- Opening Delimiter -

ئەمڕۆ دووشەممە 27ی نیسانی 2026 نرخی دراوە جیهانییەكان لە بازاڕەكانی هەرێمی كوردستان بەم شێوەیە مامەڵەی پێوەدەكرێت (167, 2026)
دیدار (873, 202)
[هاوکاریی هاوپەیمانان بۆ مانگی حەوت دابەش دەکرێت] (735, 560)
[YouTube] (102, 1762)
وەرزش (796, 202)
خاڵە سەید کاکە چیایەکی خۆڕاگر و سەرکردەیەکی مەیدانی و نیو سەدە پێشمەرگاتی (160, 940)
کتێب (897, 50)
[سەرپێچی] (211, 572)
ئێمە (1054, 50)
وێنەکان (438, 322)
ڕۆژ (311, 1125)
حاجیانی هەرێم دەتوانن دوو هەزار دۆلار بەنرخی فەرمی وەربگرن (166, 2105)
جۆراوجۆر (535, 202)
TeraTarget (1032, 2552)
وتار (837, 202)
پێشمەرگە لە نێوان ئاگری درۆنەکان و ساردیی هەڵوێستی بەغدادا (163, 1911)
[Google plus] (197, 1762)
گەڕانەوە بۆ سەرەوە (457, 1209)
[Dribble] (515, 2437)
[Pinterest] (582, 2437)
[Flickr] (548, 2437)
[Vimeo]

- Closing Delimiter -

In full and without changes, give the data above once more.

ئەمڕۆ دووشەممە 27ی نیسانی 2026 نرخی دراوە جیهانییەكان لە بازاڕەكانی هەرێمی كوردستان بەم شێوەیە مامەڵەی پێوەدەكرێت (167, 2026)
دیدار (873, 202)
[هاوکاریی هاوپەیمانان بۆ مانگی حەوت دابەش دەکرێت] (735, 560)
[YouTube] (102, 1762)
وەرزش (796, 202)
خاڵە سەید کاکە چیایەکی خۆڕاگر و سەرکردەیەکی مەیدانی و نیو سەدە پێشمەرگاتی (160, 940)
کتێب (897, 50)
[سەرپێچی] (211, 572)
ئێمە (1054, 50)
وێنەکان (438, 322)
ڕۆژ (311, 1125)
حاجیانی هەرێم دەتوانن دوو هەزار دۆلار بەنرخی فەرمی وەربگرن (166, 2105)
جۆراوجۆر (535, 202)
TeraTarget (1032, 2552)
وتار (837, 202)
پێشمەرگە لە نێوان ئاگری درۆنەکان و ساردیی هەڵوێستی بەغدادا (163, 1911)
[Google plus] (197, 1762)
گەڕانەوە بۆ سەرەوە (457, 1209)
[Dribble] (515, 2437)
[Pinterest] (582, 2437)
[Flickr] (548, 2437)
[Vimeo]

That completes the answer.